EXERCISE PROMPT »
Extract every line of the rows below that contains the string "This", matching case exactly.

[Rows from a dataset]
========================

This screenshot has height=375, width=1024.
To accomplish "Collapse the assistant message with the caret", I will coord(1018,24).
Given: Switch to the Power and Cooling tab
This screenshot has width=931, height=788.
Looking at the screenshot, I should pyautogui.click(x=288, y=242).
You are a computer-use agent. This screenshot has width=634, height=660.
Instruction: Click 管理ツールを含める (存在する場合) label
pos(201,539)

========================

EXPECTED OUTPUT »
This screenshot has height=375, width=1024.
This screenshot has width=931, height=788.
You are a computer-use agent. This screenshot has width=634, height=660.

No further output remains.